#### [Instructions for the task]
Can you turn every line of the material below into a numbered list, dropping the blank lines?

==========

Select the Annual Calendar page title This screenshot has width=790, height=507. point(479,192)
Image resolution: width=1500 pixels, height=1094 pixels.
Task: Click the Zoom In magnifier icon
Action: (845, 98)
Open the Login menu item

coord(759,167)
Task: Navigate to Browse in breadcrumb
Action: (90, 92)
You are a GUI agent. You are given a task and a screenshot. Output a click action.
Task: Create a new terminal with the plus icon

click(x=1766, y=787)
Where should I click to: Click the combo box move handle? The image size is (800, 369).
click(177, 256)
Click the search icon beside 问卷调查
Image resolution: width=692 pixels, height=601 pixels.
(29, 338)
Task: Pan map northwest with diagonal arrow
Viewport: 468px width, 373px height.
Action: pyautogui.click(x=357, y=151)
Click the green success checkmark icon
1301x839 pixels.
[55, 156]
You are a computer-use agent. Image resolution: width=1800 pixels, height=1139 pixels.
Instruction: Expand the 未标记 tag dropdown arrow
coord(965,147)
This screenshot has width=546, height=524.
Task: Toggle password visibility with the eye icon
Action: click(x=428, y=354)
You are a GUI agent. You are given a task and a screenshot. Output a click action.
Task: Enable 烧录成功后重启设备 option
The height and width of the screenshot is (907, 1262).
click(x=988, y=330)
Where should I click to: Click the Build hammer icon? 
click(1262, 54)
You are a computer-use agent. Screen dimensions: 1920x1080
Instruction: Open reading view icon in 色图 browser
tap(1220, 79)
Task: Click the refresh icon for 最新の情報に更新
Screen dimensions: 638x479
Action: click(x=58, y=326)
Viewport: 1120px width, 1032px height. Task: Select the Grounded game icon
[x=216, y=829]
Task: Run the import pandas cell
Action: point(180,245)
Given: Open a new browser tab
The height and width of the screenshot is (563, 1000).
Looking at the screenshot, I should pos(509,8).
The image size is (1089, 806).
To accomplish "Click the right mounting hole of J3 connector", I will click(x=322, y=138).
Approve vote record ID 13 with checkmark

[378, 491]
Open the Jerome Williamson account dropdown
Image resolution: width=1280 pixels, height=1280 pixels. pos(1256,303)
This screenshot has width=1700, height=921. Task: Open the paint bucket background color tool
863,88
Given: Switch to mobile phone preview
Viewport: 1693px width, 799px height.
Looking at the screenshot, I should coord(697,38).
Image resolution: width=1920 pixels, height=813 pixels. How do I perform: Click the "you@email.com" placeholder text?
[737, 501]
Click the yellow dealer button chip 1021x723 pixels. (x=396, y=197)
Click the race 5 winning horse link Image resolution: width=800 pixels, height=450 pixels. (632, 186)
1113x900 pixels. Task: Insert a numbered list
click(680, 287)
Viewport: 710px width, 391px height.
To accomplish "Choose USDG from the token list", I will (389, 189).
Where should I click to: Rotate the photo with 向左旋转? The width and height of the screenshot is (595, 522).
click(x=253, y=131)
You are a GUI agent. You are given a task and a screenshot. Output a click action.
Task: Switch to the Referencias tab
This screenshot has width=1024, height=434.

==========

#### [Exercise answer]
1. Select the Annual Calendar page title This screenshot has width=790, height=507. point(479,192)
2. Image resolution: width=1500 pixels, height=1094 pixels.
3. Task: Click the Zoom In magnifier icon
4. Action: (845, 98)
5. Open the Login menu item
6. coord(759,167)
7. Task: Navigate to Browse in breadcrumb
8. Action: (90, 92)
9. You are a GUI agent. You are given a task and a screenshot. Output a click action.
10. Task: Create a new terminal with the plus icon
11. click(x=1766, y=787)
12. Where should I click to: Click the combo box move handle? The image size is (800, 369).
13. click(177, 256)
14. Click the search icon beside 问卷调查
15. Image resolution: width=692 pixels, height=601 pixels.
16. (29, 338)
17. Task: Pan map northwest with diagonal arrow
18. Viewport: 468px width, 373px height.
19. Action: pyautogui.click(x=357, y=151)
20. Click the green success checkmark icon
21. 1301x839 pixels.
22. [55, 156]
23. You are a computer-use agent. Image resolution: width=1800 pixels, height=1139 pixels.
24. Instruction: Expand the 未标记 tag dropdown arrow
25. coord(965,147)
26. This screenshot has width=546, height=524.
27. Task: Toggle password visibility with the eye icon
28. Action: click(x=428, y=354)
29. You are a GUI agent. You are given a task and a screenshot. Output a click action.
30. Task: Enable 烧录成功后重启设备 option
31. The height and width of the screenshot is (907, 1262).
32. click(x=988, y=330)
33. Where should I click to: Click the Build hammer icon? 
34. click(1262, 54)
35. You are a computer-use agent. Screen dimensions: 1920x1080
36. Instruction: Open reading view icon in 色图 browser
37. tap(1220, 79)
38. Task: Click the refresh icon for 最新の情報に更新
39. Screen dimensions: 638x479
40. Action: click(x=58, y=326)
41. Viewport: 1120px width, 1032px height. Task: Select the Grounded game icon
42. [x=216, y=829]
43. Task: Run the import pandas cell
44. Action: point(180,245)
45. Given: Open a new browser tab
46. The height and width of the screenshot is (563, 1000).
47. Looking at the screenshot, I should pos(509,8).
48. The image size is (1089, 806).
49. To accomplish "Click the right mounting hole of J3 connector", I will click(x=322, y=138).
50. Approve vote record ID 13 with checkmark
51. [378, 491]
52. Open the Jerome Williamson account dropdown
53. Image resolution: width=1280 pixels, height=1280 pixels. pos(1256,303)
54. This screenshot has width=1700, height=921. Task: Open the paint bucket background color tool
55. 863,88
56. Given: Switch to mobile phone preview
57. Viewport: 1693px width, 799px height.
58. Looking at the screenshot, I should coord(697,38).
59. Image resolution: width=1920 pixels, height=813 pixels. How do I perform: Click the "you@email.com" placeholder text?
60. [737, 501]
61. Click the yellow dealer button chip 1021x723 pixels. (x=396, y=197)
62. Click the race 5 winning horse link Image resolution: width=800 pixels, height=450 pixels. (632, 186)
63. 1113x900 pixels. Task: Insert a numbered list
64. click(680, 287)
65. Viewport: 710px width, 391px height.
66. To accomplish "Choose USDG from the token list", I will (389, 189).
67. Where should I click to: Rotate the photo with 向左旋转? The width and height of the screenshot is (595, 522).
68. click(x=253, y=131)
69. You are a GUI agent. You are given a task and a screenshot. Output a click action.
70. Task: Switch to the Referencias tab
71. This screenshot has width=1024, height=434.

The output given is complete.